Fünfte These: Ein extremes Selbstverständnis von Individualismus drängt zum anarchistischen Modell. Nach dem Verlust der Lebensbedeutsamkeit des Glaubens haben sich die Individuen selbst geheiligt, ihre individuelle Freiheit wird zuweilen als oberstes Ziel in der dümmsten Variante artikuliert: Ich darf tun, was ich will. Eine totalitäre Heilsverkündigung.
Die sechste These betrifft die Handlungsschwäche westlicher Politik. Das alte demokratische Dilemma der „Wehrhaftigkeit“: Wie umgehen mit Kräften, welche die Verbürgungen eines rechtsstaatlich-liberalen Systems benutzen, um es zu beseitigen? Es ist (a) ein funktionaler Aspekt: Wie weit nimmt man (etwa in einer Epidemie) asozialen Protest in Kauf, der andere schädigt, und lässt asoziales Verhalten zu, weil man kein „Spielverderber“ sein will? Doch dabei entsteht (b) ein neues Systembild: Sanftheit des Staates wird als Ermunterung angesehen, einen Schritt weiter zu gehen. Wenn geltenden Regeln nicht Geltung verschafft wird, diskreditiert sich das System als eines der Schwäche und Dekadenz, das nicht einmal seine höchsten Organe schützen kann und von Rechtsstaatlichkeit nur schwätzt – eine Feststellung, in der sich völkische Verteidiger, südöstliche Islamisten und asiatische Diktatoren finden.
Der paralysierte Staat traut sich nicht mehr: kein wirklicher Lockdown, keine wirklichen Verbote, keine Strafen.
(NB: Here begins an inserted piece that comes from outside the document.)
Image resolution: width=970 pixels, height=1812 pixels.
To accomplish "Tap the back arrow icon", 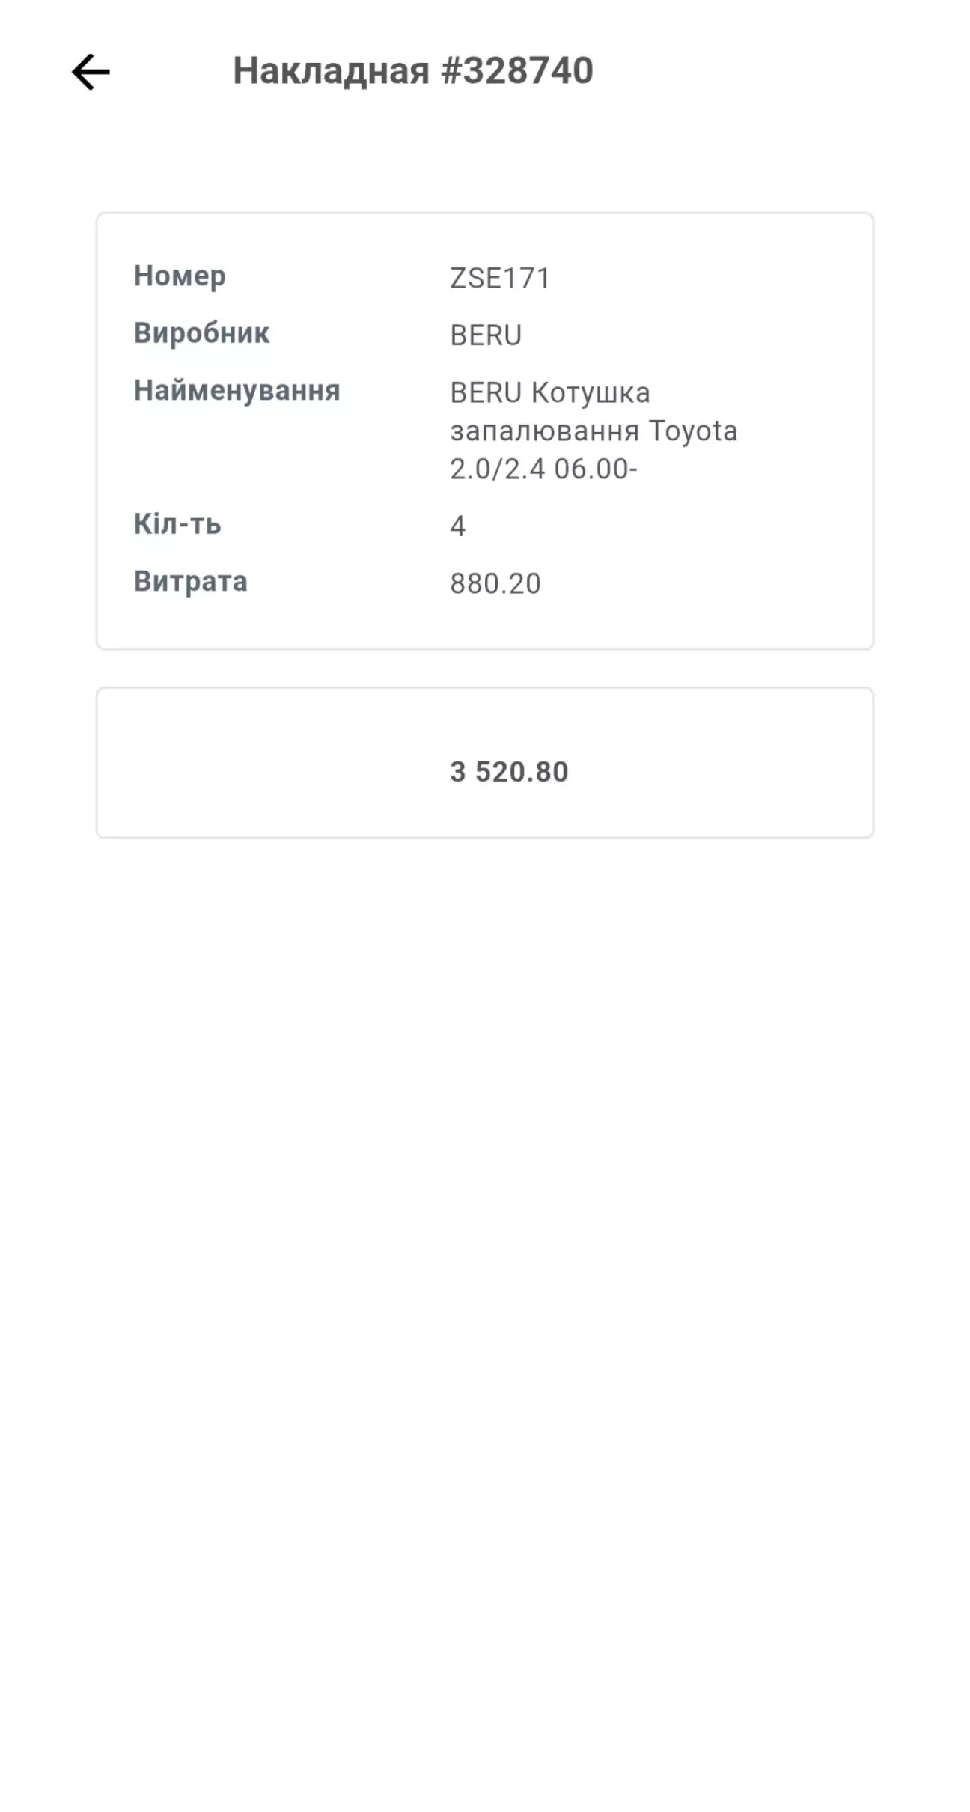I will pos(91,72).
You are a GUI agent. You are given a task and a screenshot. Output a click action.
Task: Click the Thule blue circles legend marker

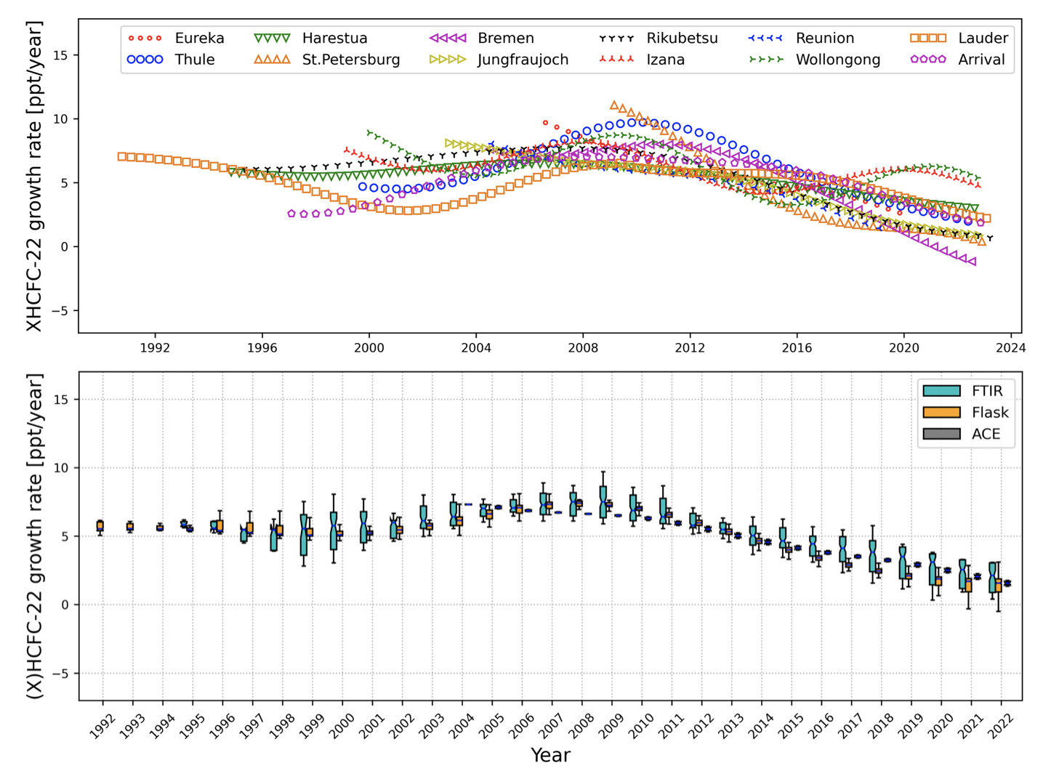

Auch Verfassungsrichter könnten ihre Simpel-Hermeneutik nachschärfen. Denn die Hilflosigkeit amüsiert die Totalitären. Siebente These: Eine demokratische Gesellschaft braucht Maß und Mitte. Eine Geisteswelt von Menschenverstand, Abwägung und Urteilskraft, Pragmatismus und Nuanciertheit, Differenzierungsfähigkeit, Sensibilität und Kompromissfähigkeit. Die USA haben vorgeführt, was politischer Anstandsverlust und demokratische Würdelosigkeit bedeuten. Aber jede Demokratie wird funktionsunfähig, wenn sie von ihren weltanschaulichen Rändern her zerstückelt wird.